• [Task requirements] For the word "This", return each line of the data in which it occurs.

(Items from a data source)
Content starts
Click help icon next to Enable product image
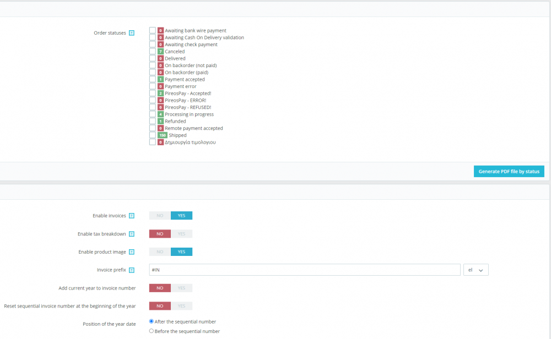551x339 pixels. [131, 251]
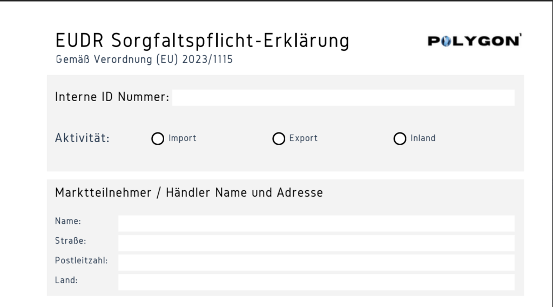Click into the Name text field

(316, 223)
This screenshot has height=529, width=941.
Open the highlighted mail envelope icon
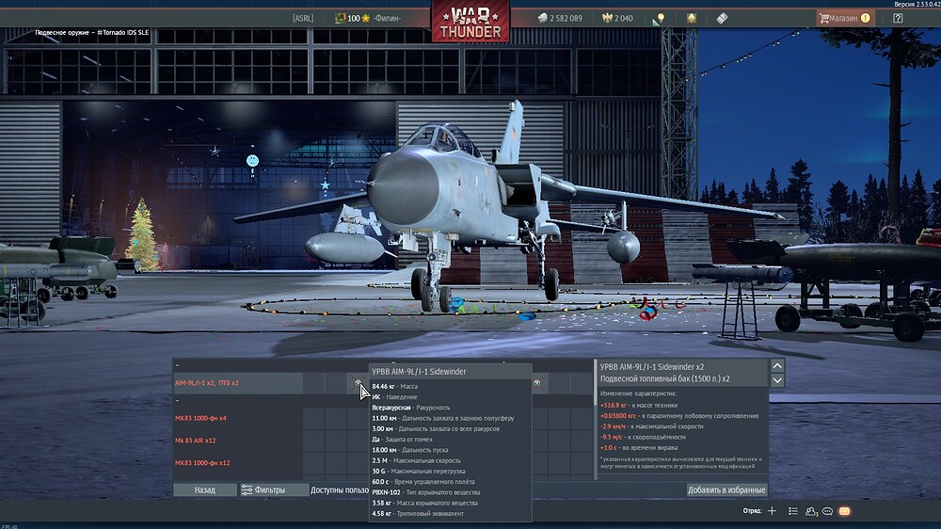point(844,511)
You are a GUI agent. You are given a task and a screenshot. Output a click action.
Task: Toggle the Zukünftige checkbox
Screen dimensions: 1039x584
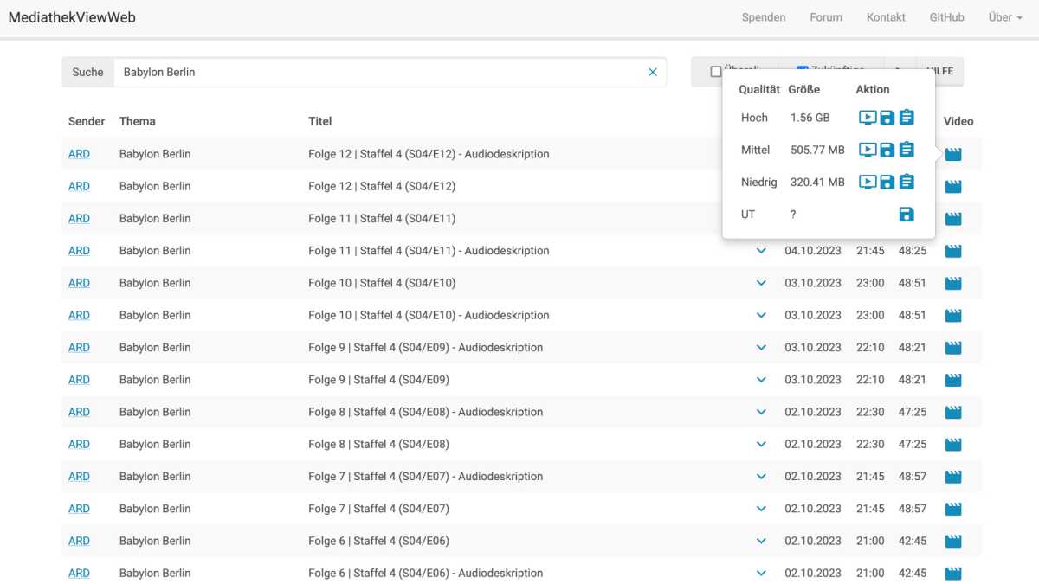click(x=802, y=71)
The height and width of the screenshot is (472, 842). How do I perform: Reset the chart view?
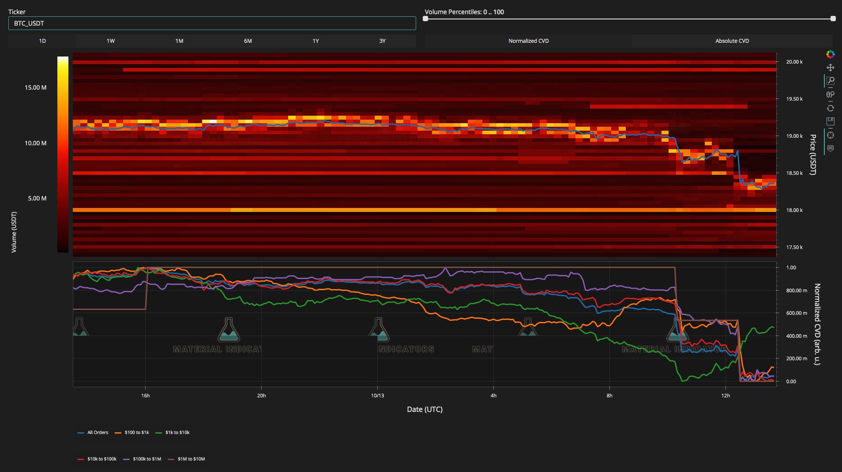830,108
Content ends
Content starts
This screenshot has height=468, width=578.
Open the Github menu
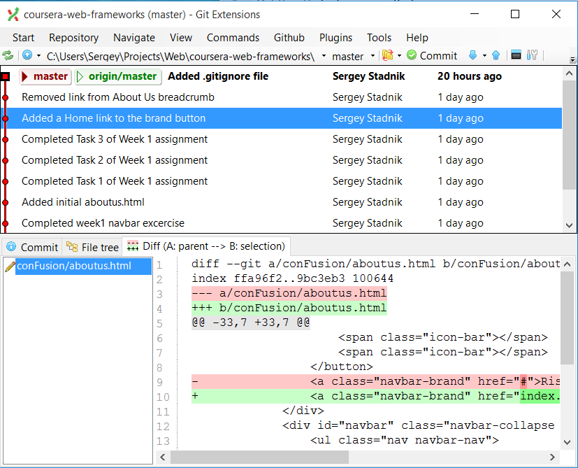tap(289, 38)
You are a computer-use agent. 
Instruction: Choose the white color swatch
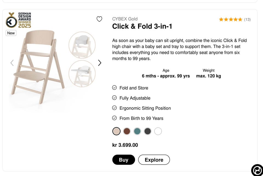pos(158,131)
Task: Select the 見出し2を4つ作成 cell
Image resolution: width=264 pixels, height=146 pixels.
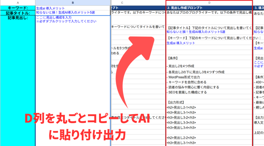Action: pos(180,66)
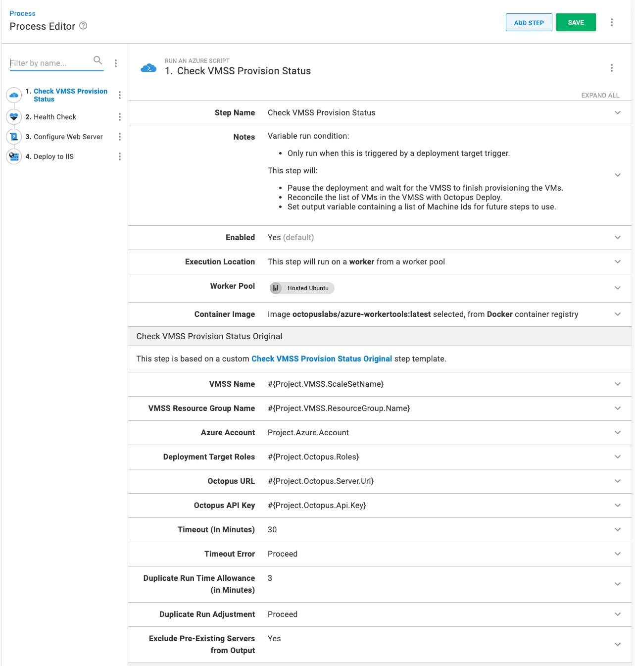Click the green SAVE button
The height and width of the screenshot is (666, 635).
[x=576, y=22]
Content ends
• [Task answer]
This screenshot has height=529, width=941.
This screenshot has height=468, width=578.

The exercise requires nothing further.